#### Task goal
Go through the lines of the material and tally those with the string "height"; reply with the number alone.

#### Extracted data
-------------------------

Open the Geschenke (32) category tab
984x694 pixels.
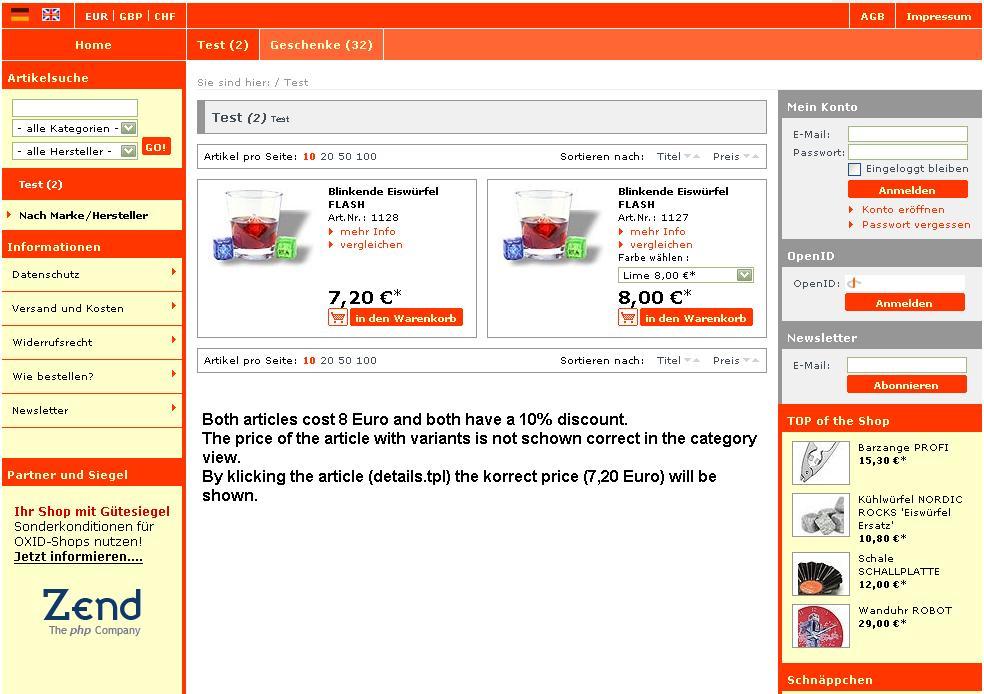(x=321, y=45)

-------------------------

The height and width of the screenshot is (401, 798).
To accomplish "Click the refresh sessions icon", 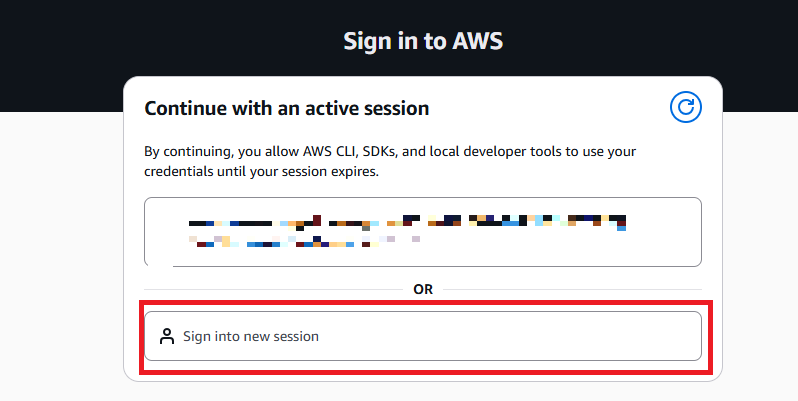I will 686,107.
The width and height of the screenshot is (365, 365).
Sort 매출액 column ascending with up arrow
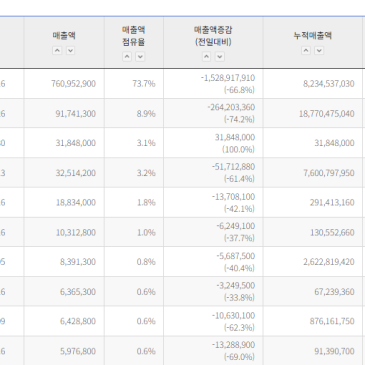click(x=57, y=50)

-------------------------

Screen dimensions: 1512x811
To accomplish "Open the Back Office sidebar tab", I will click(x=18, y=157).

-------------------------

#### Task output
2